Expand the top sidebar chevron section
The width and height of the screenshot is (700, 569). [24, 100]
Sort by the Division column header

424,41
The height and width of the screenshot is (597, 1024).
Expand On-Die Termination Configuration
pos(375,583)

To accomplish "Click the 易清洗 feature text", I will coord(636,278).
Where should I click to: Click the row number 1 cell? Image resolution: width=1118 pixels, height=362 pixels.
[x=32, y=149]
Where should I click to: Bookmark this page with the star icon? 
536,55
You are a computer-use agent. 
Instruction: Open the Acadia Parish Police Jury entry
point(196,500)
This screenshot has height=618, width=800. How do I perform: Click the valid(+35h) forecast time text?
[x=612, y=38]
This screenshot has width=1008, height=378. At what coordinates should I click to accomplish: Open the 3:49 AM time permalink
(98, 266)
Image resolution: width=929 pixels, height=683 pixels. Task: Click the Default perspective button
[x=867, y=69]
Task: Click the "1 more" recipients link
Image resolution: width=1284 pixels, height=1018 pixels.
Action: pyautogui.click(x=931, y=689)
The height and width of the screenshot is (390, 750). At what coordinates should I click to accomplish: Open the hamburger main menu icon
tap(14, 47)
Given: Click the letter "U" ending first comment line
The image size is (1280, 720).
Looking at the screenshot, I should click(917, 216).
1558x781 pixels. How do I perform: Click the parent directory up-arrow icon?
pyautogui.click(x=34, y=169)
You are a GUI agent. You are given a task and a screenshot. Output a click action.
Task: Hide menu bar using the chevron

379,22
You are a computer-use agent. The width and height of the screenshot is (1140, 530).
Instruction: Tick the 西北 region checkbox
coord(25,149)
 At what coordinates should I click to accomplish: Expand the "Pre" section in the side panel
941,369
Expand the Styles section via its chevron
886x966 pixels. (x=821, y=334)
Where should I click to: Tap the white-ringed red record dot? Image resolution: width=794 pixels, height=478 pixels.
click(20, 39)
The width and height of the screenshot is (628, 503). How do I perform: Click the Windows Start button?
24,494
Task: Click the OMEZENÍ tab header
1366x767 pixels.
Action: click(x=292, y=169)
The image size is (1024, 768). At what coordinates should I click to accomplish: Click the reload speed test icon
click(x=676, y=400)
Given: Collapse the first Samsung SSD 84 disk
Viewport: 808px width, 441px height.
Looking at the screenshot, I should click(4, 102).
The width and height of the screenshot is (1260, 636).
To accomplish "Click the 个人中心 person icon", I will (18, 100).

▶ [About this exercise]:
Every line above that holds the string "computer" should be copied into the answer.

▶ [Result of the task]:
You are a computer-use agent. 
You are a computer-use agent. The width and height of the screenshot is (1140, 530).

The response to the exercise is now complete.